Data supplied section start

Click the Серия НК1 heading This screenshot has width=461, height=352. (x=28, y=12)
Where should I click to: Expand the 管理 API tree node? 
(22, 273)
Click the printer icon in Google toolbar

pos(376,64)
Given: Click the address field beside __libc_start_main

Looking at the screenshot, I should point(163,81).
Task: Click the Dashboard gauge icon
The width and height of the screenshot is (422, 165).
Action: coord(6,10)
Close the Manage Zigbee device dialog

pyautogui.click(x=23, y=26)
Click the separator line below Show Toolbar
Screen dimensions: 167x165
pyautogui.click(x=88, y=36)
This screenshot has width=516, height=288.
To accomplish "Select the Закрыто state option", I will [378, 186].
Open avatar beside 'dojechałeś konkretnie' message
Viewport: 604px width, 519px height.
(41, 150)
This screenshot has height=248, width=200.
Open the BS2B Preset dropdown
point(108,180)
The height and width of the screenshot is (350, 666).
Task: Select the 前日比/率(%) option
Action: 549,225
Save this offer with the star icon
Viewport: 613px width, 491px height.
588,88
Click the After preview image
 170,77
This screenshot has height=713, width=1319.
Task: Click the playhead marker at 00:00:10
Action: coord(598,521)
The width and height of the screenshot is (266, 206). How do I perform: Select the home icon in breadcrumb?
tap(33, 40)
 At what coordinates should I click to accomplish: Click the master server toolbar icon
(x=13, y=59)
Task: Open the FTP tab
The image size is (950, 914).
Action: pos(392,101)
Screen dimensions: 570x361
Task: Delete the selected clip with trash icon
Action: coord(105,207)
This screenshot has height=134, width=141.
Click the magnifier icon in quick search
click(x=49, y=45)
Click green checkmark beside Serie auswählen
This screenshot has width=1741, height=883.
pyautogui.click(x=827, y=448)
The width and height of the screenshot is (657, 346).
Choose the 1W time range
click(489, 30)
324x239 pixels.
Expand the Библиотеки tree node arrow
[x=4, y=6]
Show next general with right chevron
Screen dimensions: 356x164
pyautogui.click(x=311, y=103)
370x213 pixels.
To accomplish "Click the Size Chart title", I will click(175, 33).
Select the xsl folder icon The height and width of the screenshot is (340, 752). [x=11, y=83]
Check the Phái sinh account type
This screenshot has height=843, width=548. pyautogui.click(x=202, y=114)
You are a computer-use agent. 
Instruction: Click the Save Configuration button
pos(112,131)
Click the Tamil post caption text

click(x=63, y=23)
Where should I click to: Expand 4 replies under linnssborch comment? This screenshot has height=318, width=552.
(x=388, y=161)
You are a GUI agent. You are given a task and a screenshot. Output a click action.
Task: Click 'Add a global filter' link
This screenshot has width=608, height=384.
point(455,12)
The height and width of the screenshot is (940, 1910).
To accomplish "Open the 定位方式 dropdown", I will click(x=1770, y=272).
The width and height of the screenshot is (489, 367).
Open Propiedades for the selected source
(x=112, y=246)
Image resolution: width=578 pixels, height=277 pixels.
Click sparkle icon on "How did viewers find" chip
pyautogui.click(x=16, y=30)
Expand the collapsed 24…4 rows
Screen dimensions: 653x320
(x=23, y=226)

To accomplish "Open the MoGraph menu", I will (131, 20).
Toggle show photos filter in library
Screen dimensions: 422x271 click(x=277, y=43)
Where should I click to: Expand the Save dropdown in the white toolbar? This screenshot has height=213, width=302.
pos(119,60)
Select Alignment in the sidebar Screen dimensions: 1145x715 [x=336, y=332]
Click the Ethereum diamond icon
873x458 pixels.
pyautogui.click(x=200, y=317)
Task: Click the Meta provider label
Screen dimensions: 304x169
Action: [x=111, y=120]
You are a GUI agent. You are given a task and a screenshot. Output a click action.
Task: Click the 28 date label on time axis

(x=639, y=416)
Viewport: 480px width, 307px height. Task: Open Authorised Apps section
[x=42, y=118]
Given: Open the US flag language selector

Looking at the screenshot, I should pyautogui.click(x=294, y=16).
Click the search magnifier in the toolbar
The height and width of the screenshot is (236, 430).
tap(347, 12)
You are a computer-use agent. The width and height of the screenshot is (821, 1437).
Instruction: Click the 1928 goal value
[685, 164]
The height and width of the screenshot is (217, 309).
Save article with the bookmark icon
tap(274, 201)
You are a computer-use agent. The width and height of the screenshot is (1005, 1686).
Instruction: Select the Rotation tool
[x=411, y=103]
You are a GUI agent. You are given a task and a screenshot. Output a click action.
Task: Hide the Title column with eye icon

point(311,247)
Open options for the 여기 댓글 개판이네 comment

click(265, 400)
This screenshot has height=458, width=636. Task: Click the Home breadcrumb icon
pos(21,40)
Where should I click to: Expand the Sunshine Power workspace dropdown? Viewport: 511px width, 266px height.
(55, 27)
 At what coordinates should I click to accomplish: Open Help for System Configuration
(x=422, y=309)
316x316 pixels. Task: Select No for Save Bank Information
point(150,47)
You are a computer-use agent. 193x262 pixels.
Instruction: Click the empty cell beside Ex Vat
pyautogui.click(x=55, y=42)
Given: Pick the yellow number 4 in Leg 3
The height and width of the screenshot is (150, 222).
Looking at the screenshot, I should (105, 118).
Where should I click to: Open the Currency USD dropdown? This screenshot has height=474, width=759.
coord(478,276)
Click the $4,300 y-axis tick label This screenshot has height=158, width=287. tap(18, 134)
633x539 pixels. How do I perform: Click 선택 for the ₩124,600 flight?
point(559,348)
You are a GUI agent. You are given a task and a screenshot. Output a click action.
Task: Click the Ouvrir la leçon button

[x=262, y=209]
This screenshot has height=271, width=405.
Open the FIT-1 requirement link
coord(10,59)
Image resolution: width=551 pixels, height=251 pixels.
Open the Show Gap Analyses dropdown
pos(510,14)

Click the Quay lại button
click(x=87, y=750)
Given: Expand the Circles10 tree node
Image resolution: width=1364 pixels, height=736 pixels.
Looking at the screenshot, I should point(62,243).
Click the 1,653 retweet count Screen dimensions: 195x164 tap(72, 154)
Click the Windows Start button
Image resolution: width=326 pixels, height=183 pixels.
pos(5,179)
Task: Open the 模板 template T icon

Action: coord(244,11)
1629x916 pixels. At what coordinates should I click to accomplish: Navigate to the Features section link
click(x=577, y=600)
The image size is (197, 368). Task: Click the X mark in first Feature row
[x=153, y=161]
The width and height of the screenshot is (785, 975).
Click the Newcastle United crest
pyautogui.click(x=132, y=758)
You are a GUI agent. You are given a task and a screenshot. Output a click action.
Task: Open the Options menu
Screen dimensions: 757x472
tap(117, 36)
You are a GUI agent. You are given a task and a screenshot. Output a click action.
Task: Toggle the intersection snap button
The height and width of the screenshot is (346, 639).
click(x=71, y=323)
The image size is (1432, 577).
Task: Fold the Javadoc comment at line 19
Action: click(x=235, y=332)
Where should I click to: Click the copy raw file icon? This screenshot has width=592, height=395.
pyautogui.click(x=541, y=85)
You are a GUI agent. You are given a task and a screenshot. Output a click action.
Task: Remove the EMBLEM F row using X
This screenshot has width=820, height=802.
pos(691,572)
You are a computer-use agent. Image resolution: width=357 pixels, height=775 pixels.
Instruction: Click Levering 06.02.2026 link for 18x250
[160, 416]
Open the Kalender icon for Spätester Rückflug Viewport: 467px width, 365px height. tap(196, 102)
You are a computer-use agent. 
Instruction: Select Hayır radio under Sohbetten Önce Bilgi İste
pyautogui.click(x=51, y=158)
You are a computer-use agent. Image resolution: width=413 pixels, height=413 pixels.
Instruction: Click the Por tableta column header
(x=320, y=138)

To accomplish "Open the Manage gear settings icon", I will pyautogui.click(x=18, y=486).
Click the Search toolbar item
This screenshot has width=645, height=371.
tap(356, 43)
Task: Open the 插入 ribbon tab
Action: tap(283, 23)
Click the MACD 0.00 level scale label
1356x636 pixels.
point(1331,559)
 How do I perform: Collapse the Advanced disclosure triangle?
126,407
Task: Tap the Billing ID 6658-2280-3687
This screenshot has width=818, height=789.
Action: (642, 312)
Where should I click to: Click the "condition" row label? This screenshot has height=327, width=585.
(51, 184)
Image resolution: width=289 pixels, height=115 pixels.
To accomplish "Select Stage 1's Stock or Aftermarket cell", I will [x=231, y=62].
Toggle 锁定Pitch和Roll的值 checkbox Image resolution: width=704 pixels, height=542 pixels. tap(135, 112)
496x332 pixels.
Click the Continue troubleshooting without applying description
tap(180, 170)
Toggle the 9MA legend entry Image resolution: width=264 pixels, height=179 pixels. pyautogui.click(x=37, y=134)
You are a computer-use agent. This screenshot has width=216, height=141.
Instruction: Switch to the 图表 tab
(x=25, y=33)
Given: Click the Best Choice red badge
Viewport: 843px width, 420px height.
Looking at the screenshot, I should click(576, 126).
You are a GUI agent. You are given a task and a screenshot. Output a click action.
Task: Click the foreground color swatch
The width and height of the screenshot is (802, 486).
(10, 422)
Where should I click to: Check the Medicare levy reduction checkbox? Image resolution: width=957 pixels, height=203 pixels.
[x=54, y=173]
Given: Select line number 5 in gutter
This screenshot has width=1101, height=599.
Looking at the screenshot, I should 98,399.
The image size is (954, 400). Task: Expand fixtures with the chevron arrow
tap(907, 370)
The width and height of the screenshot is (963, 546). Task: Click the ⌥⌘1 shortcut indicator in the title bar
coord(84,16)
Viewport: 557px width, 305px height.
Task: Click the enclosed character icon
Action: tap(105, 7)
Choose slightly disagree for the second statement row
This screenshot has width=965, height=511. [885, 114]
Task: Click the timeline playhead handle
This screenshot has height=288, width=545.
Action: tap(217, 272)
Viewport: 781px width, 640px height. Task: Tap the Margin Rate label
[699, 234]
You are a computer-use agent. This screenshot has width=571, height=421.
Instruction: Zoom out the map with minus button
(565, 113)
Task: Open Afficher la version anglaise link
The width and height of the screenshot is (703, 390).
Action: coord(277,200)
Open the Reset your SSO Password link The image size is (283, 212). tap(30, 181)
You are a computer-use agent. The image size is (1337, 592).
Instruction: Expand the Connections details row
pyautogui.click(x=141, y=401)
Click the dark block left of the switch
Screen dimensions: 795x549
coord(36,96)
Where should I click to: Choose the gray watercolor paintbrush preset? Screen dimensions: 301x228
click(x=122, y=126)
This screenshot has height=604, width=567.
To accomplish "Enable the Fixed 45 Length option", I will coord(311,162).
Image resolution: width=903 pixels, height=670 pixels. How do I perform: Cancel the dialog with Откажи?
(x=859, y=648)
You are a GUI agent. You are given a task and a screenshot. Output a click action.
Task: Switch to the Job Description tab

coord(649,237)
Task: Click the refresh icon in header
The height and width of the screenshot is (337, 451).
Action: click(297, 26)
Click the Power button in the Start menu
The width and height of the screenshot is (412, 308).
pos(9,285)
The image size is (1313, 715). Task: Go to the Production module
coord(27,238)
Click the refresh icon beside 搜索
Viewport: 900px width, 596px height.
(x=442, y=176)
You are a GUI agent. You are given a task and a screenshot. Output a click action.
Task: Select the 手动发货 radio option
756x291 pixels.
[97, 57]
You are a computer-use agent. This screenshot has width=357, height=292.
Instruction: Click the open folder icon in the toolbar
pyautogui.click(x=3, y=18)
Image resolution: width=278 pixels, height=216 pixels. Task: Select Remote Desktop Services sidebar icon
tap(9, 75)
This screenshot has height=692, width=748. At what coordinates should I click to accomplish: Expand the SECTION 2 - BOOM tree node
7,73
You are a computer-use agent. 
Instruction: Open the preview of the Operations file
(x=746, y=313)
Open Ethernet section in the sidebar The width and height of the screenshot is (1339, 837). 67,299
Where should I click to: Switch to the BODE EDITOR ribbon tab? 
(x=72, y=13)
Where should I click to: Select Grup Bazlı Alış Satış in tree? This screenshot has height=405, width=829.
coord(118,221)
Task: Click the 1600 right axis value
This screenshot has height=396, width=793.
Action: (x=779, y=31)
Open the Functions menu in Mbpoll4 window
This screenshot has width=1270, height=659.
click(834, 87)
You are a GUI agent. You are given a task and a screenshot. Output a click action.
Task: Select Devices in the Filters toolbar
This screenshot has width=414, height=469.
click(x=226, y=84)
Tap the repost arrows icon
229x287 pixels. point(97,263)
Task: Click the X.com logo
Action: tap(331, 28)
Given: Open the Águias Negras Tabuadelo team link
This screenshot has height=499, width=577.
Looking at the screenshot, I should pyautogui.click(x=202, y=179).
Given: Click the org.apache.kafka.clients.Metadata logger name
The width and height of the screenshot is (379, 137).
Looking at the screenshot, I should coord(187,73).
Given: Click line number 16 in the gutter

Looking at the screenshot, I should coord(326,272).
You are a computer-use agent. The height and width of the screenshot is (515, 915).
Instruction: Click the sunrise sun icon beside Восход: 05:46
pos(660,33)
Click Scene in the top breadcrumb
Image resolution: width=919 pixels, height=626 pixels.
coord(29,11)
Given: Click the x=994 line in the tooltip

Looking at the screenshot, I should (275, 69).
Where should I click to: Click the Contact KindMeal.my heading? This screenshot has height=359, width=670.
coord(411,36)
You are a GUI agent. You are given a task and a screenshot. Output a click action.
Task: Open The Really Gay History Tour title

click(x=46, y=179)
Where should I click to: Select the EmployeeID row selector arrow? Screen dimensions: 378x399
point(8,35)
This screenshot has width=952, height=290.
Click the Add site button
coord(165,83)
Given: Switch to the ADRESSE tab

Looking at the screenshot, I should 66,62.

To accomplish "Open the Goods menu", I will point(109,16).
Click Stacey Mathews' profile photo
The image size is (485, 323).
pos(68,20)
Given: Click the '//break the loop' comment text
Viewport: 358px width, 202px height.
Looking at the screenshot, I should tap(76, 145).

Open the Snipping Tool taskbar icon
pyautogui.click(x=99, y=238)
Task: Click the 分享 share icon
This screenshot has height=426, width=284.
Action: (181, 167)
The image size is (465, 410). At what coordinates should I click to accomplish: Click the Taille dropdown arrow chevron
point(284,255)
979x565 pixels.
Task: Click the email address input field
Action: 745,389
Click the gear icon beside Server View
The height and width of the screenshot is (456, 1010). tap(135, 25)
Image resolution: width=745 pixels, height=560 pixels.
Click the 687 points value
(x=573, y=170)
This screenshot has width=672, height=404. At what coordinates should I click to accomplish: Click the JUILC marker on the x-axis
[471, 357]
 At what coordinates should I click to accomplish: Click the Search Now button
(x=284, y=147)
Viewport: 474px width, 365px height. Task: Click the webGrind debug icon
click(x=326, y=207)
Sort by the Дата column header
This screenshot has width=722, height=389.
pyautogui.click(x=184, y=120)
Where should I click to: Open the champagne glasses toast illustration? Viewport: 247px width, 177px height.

Data supplied section end

— Action item —
The line above containing "server toolbar icon", the line containing "324x239 pixels.", and every line between them are to be transcribed exactly; no other line is wanted.

— Solution to the problem —
 At what coordinates should I click to accomplish: Click the master server toolbar icon
(x=13, y=59)
Task: Open the FTP tab
The image size is (950, 914).
Action: pos(392,101)
Screen dimensions: 570x361
Task: Delete the selected clip with trash icon
Action: coord(105,207)
This screenshot has height=134, width=141.
Click the magnifier icon in quick search
click(x=49, y=45)
Click green checkmark beside Serie auswählen
This screenshot has width=1741, height=883.
pyautogui.click(x=827, y=448)
The width and height of the screenshot is (657, 346).
Choose the 1W time range
click(489, 30)
324x239 pixels.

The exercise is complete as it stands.